Your objective: Within the data that follows, set down exactly the lines from the one containing "Where should I click to: Click the Nº" through the one containing "Viewport: 851px width, 356px height.", both ends included.

Recorded data:
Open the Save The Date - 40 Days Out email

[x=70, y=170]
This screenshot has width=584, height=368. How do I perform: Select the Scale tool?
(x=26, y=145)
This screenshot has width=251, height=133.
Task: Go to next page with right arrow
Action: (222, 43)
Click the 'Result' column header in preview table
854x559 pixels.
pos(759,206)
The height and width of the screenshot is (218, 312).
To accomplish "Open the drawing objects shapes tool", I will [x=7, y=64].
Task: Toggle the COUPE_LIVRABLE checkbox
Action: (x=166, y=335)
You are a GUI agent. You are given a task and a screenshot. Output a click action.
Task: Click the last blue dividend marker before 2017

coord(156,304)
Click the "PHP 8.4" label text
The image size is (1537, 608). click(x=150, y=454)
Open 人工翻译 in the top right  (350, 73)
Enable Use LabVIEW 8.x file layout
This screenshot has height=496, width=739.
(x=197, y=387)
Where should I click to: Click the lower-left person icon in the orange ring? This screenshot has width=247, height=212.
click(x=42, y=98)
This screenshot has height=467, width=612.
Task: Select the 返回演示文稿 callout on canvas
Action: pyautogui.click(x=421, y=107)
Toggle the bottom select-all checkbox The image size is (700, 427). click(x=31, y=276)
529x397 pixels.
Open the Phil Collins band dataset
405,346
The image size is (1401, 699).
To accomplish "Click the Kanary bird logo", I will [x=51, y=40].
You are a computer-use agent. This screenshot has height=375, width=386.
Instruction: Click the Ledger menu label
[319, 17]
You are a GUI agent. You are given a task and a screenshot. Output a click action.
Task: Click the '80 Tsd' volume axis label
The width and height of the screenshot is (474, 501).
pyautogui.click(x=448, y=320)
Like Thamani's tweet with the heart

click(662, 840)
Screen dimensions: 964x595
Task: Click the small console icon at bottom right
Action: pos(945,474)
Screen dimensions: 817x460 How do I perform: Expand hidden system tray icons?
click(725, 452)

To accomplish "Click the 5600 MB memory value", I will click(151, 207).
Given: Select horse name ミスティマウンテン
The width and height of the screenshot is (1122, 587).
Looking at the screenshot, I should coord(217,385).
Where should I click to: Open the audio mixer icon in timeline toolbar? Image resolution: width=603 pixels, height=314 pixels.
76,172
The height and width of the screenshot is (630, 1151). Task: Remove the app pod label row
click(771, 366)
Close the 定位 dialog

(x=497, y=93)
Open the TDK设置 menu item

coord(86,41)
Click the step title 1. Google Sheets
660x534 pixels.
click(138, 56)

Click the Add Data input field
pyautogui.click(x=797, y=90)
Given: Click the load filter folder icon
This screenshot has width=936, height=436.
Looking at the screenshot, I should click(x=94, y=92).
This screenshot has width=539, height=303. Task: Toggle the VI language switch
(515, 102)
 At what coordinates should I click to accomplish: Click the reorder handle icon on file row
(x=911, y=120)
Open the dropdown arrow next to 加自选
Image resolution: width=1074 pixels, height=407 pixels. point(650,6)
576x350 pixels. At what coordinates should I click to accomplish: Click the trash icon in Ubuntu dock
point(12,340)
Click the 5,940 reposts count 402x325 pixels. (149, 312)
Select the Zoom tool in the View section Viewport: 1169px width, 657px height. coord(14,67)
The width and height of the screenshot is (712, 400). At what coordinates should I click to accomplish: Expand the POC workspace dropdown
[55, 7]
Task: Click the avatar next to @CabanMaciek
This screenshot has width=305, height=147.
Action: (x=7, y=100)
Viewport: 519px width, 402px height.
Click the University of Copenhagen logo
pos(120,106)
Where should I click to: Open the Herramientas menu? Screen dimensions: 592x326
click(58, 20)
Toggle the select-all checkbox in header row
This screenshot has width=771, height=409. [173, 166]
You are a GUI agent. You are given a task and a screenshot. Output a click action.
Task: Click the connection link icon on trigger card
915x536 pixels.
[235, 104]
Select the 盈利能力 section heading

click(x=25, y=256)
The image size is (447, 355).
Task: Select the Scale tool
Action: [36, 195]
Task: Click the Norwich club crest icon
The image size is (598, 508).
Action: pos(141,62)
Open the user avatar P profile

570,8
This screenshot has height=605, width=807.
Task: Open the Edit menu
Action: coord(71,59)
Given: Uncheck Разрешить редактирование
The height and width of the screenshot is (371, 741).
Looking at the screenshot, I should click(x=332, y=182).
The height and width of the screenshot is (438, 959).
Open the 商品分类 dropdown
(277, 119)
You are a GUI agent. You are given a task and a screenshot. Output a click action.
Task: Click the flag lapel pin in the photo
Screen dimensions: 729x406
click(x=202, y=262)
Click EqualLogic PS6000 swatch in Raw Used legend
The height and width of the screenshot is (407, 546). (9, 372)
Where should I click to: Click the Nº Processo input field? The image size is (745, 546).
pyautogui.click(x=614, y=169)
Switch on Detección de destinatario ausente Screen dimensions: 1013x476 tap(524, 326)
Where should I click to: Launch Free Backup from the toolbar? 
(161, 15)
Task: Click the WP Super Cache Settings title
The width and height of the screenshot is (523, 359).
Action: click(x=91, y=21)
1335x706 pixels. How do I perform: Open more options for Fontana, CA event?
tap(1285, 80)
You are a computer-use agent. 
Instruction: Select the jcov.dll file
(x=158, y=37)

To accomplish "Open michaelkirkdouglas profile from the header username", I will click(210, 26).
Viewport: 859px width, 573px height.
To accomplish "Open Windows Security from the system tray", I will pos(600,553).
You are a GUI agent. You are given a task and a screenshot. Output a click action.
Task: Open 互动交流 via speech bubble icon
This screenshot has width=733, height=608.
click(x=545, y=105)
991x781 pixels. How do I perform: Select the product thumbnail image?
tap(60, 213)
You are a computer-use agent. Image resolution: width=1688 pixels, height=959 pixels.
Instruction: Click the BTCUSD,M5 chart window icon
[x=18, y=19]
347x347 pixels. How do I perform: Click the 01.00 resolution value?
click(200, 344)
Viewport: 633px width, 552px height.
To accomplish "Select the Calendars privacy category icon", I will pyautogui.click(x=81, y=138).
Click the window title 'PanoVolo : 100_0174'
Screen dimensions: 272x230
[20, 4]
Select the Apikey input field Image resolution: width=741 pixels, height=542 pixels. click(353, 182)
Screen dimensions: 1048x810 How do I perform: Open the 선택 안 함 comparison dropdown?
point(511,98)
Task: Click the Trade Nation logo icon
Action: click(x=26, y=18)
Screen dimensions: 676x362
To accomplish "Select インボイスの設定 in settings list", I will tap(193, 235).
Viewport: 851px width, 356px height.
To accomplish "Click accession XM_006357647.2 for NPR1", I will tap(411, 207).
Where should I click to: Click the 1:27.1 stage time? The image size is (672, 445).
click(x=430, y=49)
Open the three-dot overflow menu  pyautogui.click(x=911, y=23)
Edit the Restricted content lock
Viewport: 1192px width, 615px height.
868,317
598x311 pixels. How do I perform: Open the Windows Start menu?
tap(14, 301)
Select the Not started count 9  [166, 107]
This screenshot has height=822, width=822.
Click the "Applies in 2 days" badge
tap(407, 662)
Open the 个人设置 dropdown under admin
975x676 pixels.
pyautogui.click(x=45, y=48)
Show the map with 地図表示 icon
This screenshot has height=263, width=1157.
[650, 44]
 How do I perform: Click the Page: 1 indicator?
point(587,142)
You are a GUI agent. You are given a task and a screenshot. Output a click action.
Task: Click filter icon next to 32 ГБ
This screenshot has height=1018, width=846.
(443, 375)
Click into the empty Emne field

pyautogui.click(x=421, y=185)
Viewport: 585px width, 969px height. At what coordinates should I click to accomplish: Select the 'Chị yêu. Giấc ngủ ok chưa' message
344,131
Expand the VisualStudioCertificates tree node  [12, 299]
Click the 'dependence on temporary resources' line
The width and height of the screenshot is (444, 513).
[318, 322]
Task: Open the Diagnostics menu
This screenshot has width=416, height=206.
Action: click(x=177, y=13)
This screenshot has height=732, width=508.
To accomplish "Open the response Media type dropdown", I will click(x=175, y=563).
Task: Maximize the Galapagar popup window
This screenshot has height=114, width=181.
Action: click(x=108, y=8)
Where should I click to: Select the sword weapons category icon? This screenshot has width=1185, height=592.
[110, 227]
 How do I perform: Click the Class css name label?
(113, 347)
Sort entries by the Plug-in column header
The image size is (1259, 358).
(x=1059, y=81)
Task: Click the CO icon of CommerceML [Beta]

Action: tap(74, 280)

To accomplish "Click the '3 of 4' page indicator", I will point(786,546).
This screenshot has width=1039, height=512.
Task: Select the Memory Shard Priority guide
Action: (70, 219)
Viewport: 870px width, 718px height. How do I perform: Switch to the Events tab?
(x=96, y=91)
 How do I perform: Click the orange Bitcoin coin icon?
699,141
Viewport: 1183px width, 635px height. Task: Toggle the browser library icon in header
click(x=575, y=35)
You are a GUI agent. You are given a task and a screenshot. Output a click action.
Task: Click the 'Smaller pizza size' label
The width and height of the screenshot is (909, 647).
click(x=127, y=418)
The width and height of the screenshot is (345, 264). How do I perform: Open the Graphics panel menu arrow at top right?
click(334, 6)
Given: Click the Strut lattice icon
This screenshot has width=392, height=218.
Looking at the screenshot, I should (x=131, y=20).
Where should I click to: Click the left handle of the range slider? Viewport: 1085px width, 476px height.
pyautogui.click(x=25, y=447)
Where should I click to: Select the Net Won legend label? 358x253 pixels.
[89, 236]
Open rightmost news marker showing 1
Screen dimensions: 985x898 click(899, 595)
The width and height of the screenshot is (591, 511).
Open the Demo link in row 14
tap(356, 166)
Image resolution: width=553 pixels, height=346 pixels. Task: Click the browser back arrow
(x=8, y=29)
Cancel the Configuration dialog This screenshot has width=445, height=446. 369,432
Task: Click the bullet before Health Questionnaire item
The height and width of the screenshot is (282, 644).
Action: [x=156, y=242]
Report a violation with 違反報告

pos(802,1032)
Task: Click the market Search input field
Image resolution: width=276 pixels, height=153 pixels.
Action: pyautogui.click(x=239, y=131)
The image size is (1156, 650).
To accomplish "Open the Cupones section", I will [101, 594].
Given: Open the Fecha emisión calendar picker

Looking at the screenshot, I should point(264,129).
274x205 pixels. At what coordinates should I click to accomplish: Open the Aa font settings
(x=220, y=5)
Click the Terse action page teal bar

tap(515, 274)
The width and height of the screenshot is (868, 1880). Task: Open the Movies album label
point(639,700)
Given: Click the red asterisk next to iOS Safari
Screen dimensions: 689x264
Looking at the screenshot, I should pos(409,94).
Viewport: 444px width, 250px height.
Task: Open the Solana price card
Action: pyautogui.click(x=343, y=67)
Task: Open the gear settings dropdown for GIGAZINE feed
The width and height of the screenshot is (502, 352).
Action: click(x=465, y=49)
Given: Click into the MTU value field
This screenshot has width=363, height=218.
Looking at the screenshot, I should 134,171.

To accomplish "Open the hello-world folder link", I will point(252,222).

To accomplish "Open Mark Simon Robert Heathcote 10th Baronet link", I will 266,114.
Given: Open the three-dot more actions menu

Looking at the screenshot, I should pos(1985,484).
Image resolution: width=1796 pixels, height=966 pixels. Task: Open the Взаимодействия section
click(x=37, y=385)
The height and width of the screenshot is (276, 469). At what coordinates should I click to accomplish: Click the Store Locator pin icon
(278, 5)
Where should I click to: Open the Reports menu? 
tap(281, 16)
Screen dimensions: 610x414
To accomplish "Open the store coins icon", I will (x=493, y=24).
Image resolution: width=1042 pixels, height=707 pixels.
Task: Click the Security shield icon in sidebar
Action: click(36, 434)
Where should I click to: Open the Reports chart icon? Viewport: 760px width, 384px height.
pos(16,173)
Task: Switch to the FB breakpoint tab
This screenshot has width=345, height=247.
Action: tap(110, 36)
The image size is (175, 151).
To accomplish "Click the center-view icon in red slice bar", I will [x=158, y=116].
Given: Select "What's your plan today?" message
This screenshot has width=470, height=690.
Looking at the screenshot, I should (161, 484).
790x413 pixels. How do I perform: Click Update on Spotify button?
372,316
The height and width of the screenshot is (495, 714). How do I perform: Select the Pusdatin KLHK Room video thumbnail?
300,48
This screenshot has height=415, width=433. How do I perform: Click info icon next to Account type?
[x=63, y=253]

Problem solution:
Where should I click to: Click the Nº Processo input field? The image size is (745, 546).
pyautogui.click(x=614, y=169)
Switch on Detección de destinatario ausente Screen dimensions: 1013x476 tap(524, 326)
Where should I click to: Launch Free Backup from the toolbar? 
(161, 15)
Task: Click the WP Super Cache Settings title
The width and height of the screenshot is (523, 359).
Action: click(x=91, y=21)
1335x706 pixels. How do I perform: Open more options for Fontana, CA event?
tap(1285, 80)
You are a computer-use agent. 
Instruction: Select the jcov.dll file
(x=158, y=37)

To accomplish "Open michaelkirkdouglas profile from the header username", I will click(210, 26).
Viewport: 859px width, 573px height.
To accomplish "Open Windows Security from the system tray", I will pos(600,553).
You are a GUI agent. You are given a task and a screenshot. Output a click action.
Task: Open 互动交流 via speech bubble icon
This screenshot has width=733, height=608.
click(x=545, y=105)
991x781 pixels. How do I perform: Select the product thumbnail image?
tap(60, 213)
You are a computer-use agent. Image resolution: width=1688 pixels, height=959 pixels.
Instruction: Click the BTCUSD,M5 chart window icon
[x=18, y=19]
347x347 pixels. How do I perform: Click the 01.00 resolution value?
click(200, 344)
Viewport: 633px width, 552px height.
To accomplish "Select the Calendars privacy category icon", I will pyautogui.click(x=81, y=138).
Click the window title 'PanoVolo : 100_0174'
Screen dimensions: 272x230
[20, 4]
Select the Apikey input field Image resolution: width=741 pixels, height=542 pixels. click(353, 182)
Screen dimensions: 1048x810 How do I perform: Open the 선택 안 함 comparison dropdown?
point(511,98)
Task: Click the Trade Nation logo icon
Action: click(x=26, y=18)
Screen dimensions: 676x362
To accomplish "Select インボイスの設定 in settings list", I will tap(193, 235).
Viewport: 851px width, 356px height.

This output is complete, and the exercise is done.